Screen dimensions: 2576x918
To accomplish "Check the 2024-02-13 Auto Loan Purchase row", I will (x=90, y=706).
==================================================
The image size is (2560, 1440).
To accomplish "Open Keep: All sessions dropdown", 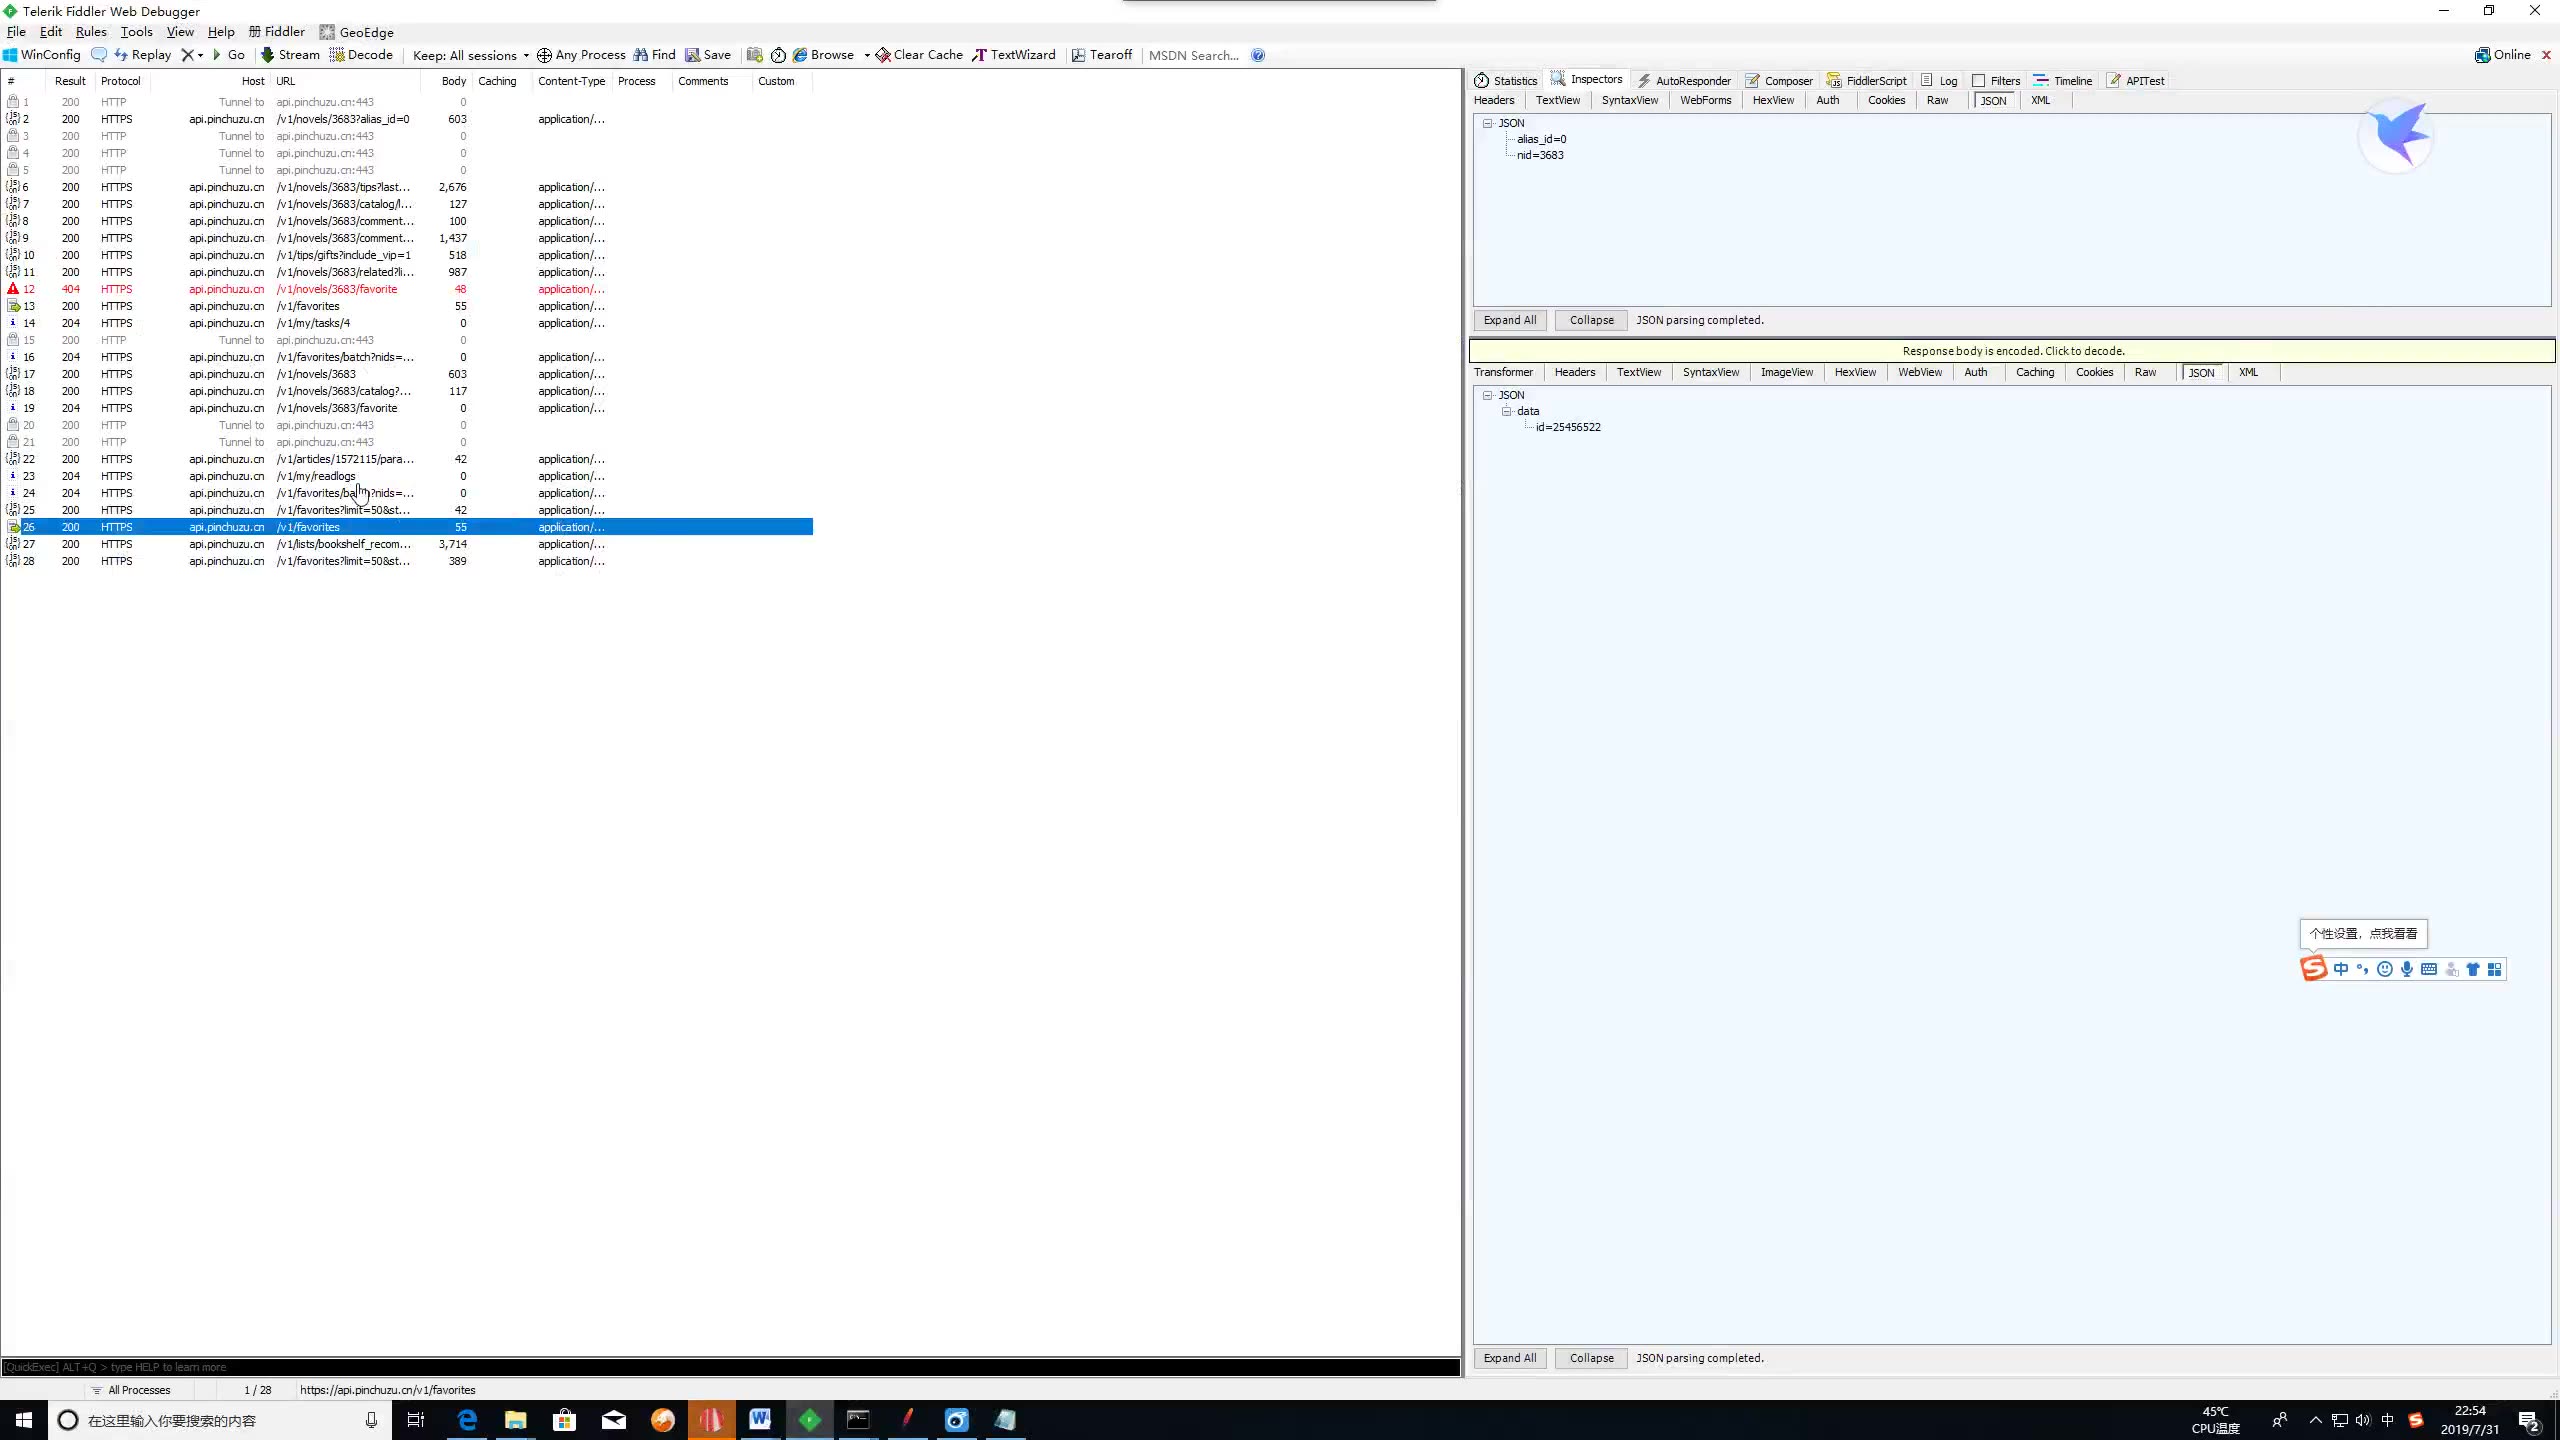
==================================================
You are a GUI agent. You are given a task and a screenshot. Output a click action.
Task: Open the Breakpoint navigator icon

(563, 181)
==================================================
YOUR INSTRUCTIONS: From the listing above, restate verbatim the lines running from the one with "The image size is (2560, 1440)." through the one with "Keep: All sessions", inclusive, but not the pictures.

SOLUTION TO THE EXERCISE:
The image size is (2560, 1440).
To accomplish "Open Keep: All sessions dropdown", 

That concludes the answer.